How could Jerusalem best be divided as part of a two-state solution of the Israel-Palestine conflict?
One border, two future realities / SAYA
The Atlantic's new special report "Is Peace Possible?" features multimedia presentations on the four core issues of the Israeli-Palestinian conflict: Borders, Security, Refugees, and Jerusalem. These are complex issues, so post your questions in the comments section of each chapter, send them via email (to Questions@IsPeacePossible.com), or tweet them to us at @IsPeacePossible.
The divisions of Municipal Jerusalem shown in your Jerusalem presentation had quite a bit of "salamandering," meaning long extensions of Israeli territory into East Jerusalem in order to include the few Jewish neighborhoods there. How does that affect the Palestinians living along those narrow corridors? Will they be able to easily "cross over" the Israeli corridors? An analogy I can think that's closer to home might be: Will San Francisco residents be able to "cross over" the Golden Gate bridge? Or would they be forced to go all the way around through Oakland?
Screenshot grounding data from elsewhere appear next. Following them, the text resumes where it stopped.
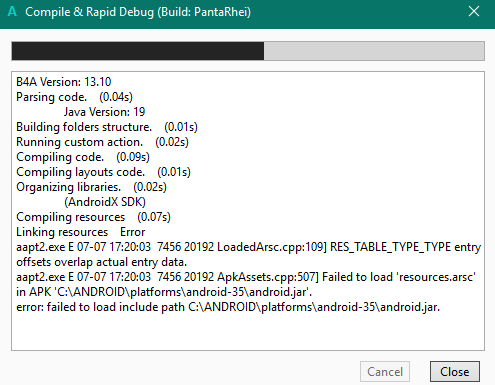Click the Close button
The image size is (495, 385).
coord(455,371)
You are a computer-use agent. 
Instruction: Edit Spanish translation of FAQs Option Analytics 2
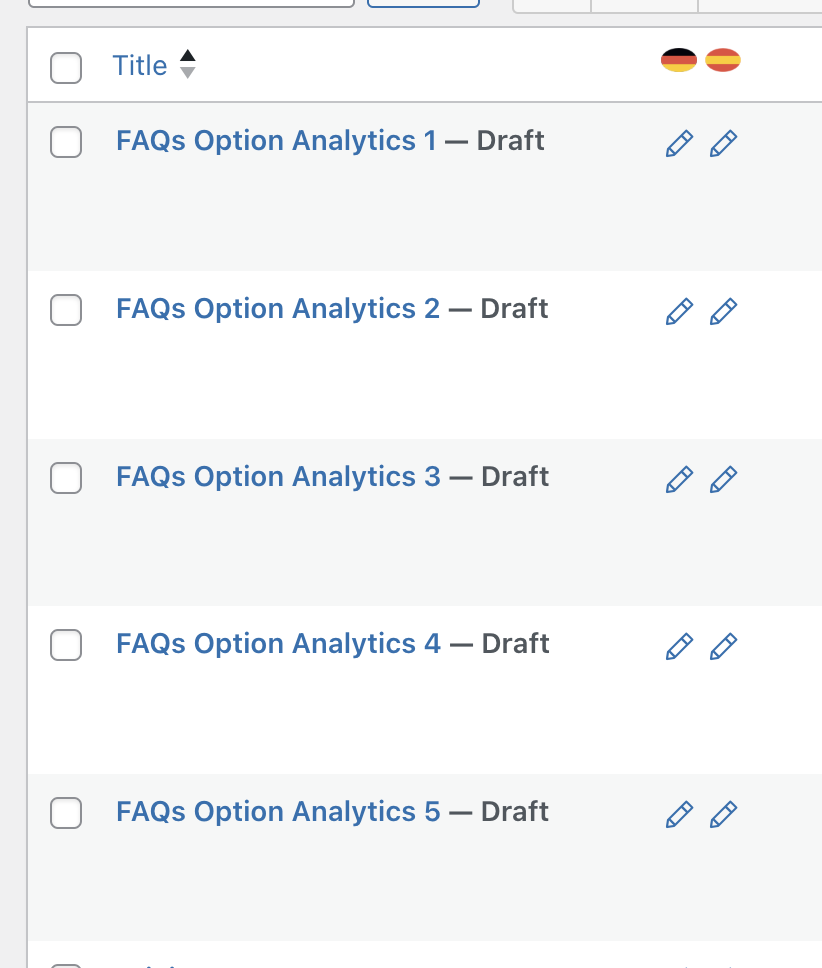(x=723, y=311)
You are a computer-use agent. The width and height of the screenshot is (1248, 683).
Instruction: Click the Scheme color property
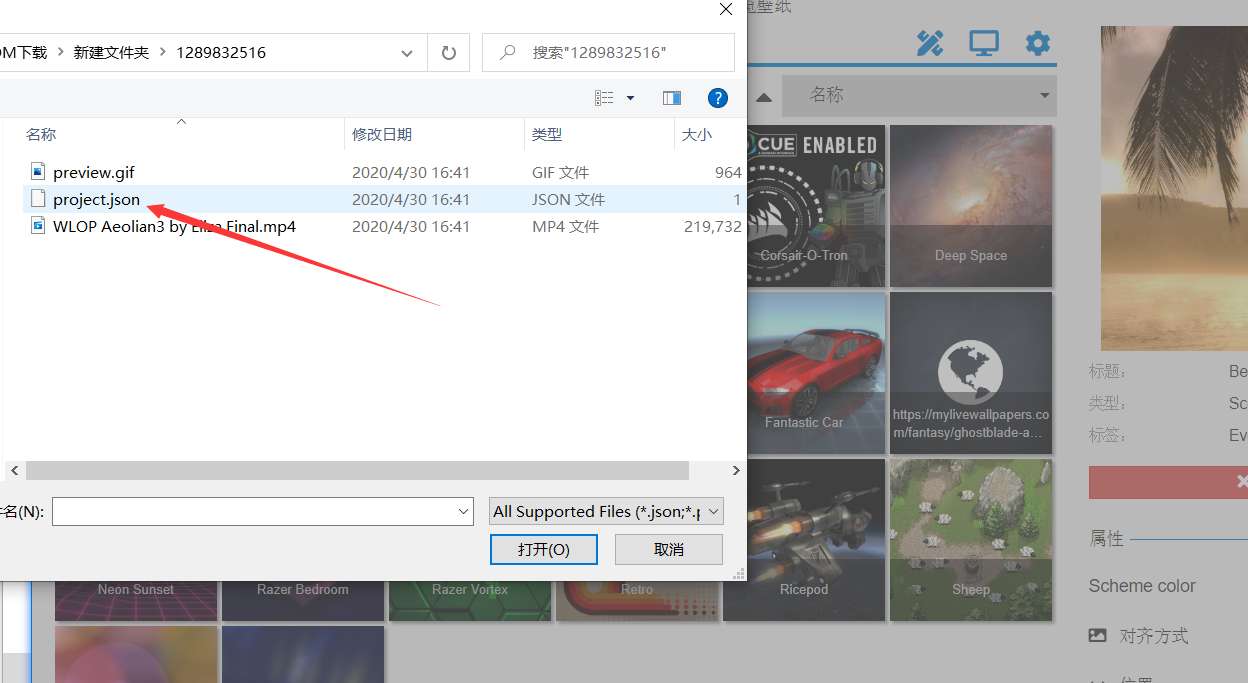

The most realistic way of resolving the final status of Jerusalem in an Israeli-Palestinian peace agreement was first laid out in December 2000 by President Bill Clinton, in what became known as the Clinton Parameters: A border through the city that aims to include all Jewish neighborhoods within the final and recognized borders of Israel, and all Arab neighborhoods as part of the future Palestinian capitol.